▸ What you should do
What is needed is an exact transcription of every entry below, with the pictures left out.
####
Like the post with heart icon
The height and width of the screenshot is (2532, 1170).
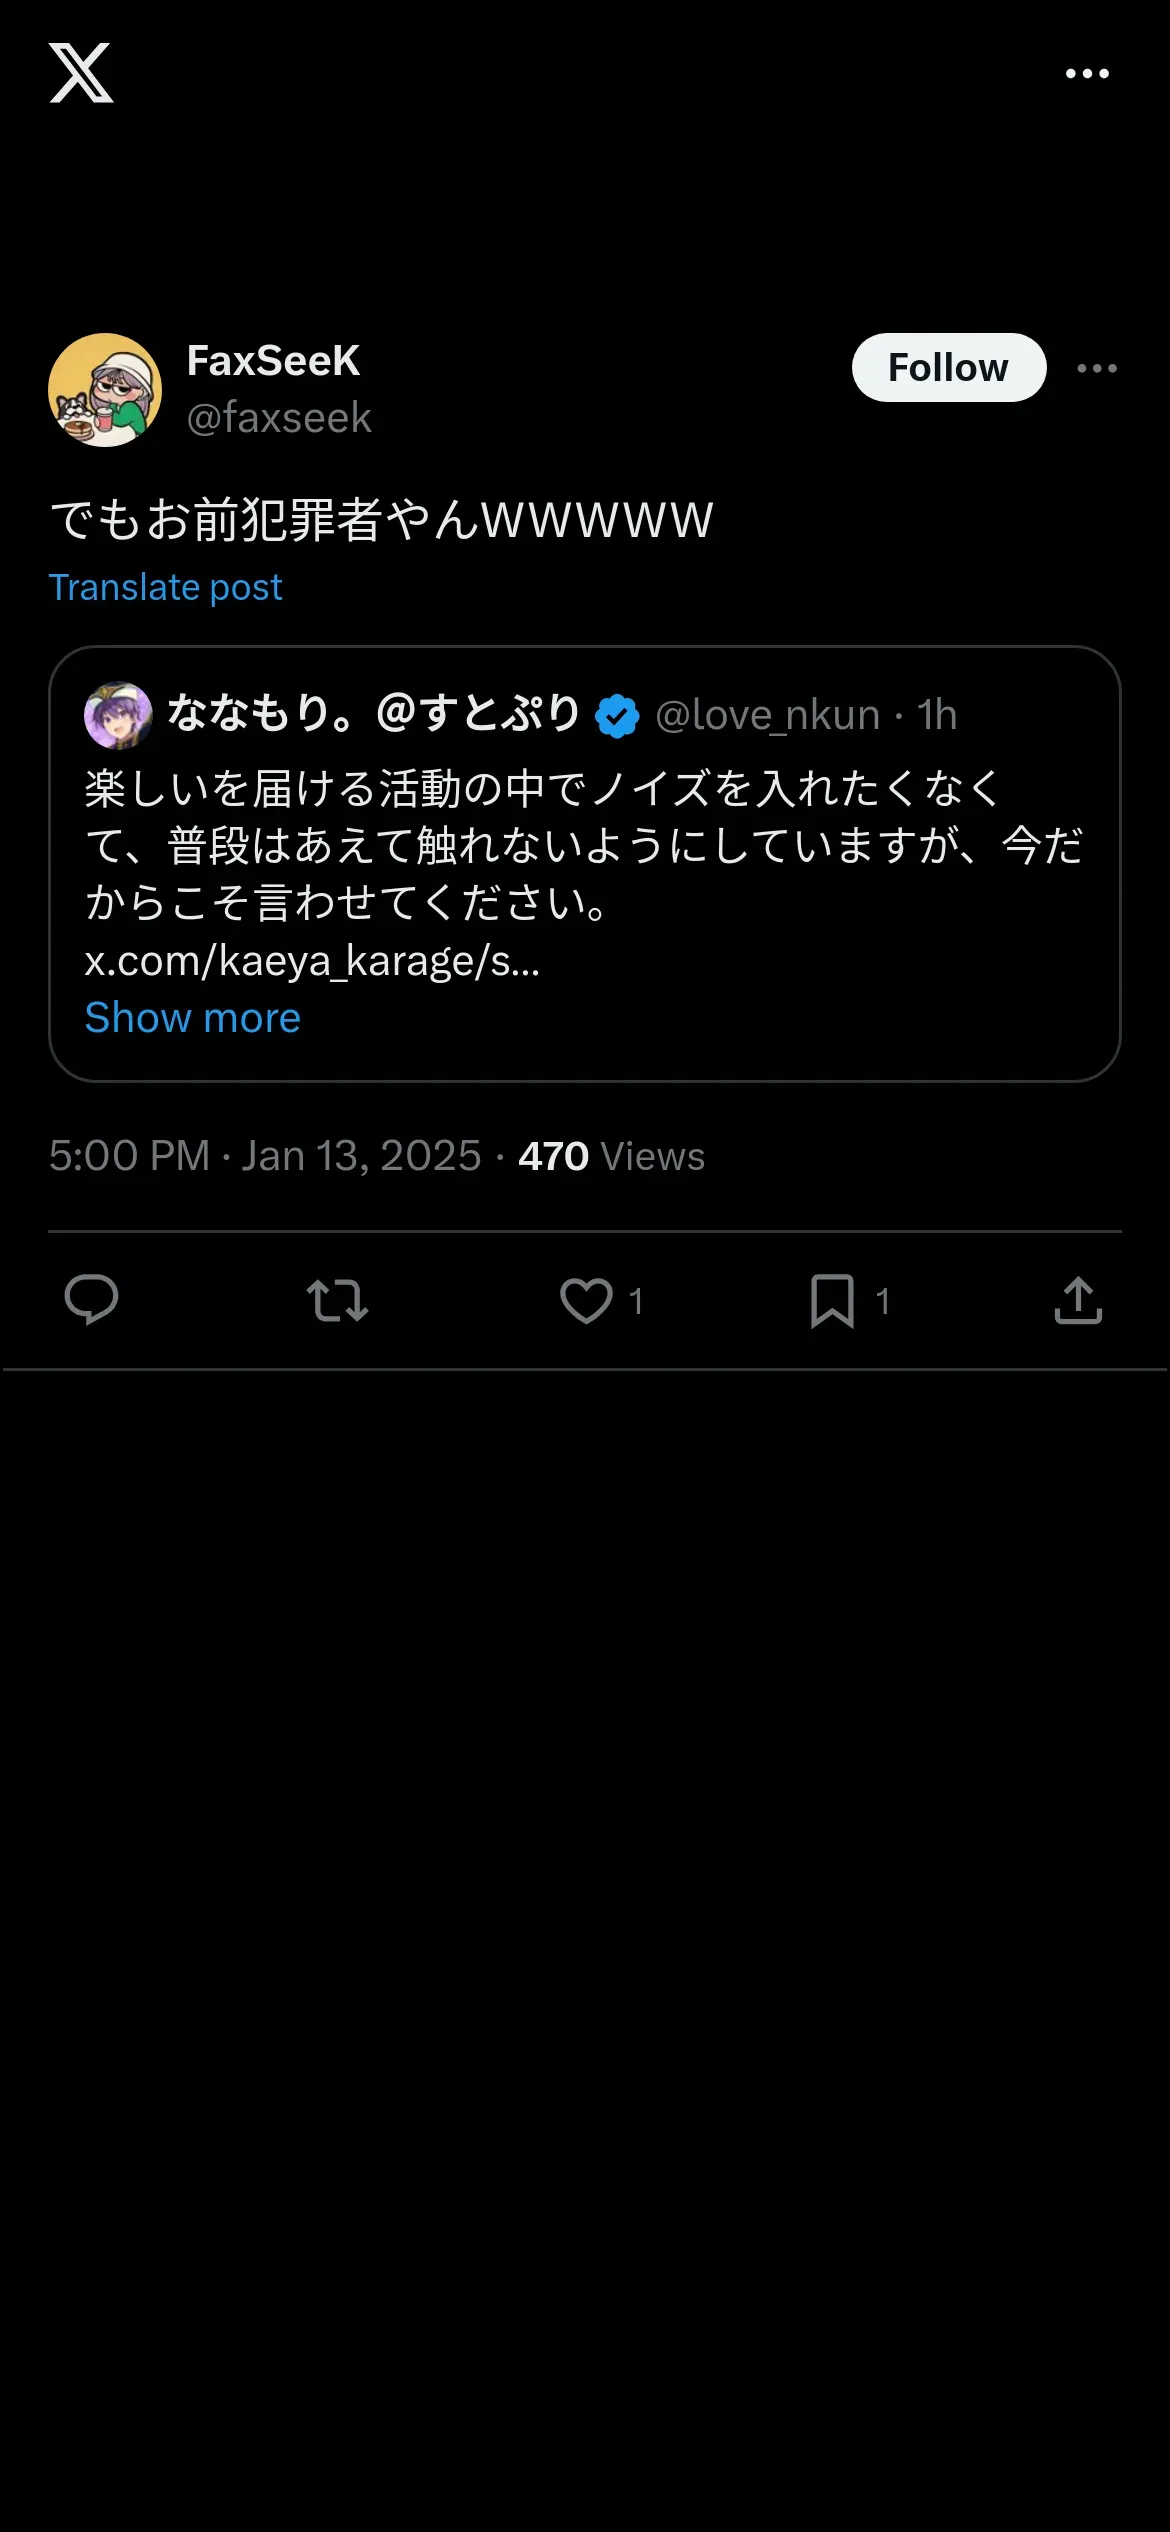586,1300
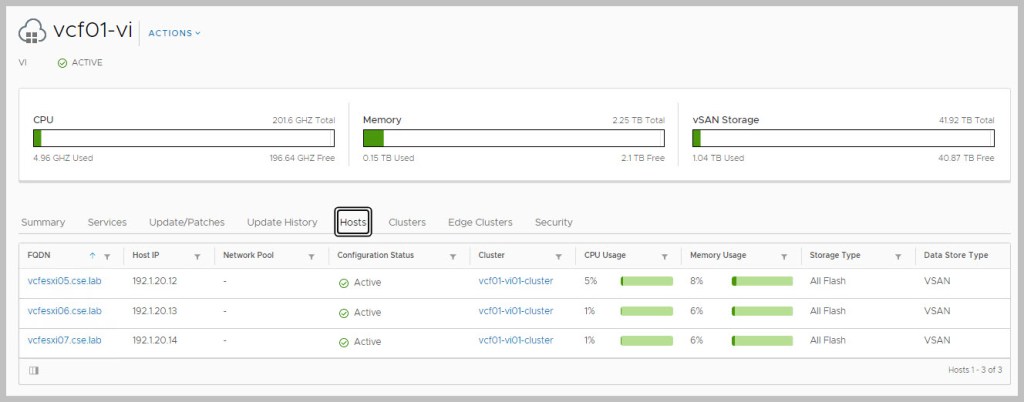Select the Edge Clusters tab
The height and width of the screenshot is (402, 1024).
click(x=480, y=222)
####
▸ Problem solution
Like the post with heart icon
The height and width of the screenshot is (2532, 1170).
586,1300
Select the Edge Clusters tab
The height and width of the screenshot is (402, 1024).
click(x=480, y=222)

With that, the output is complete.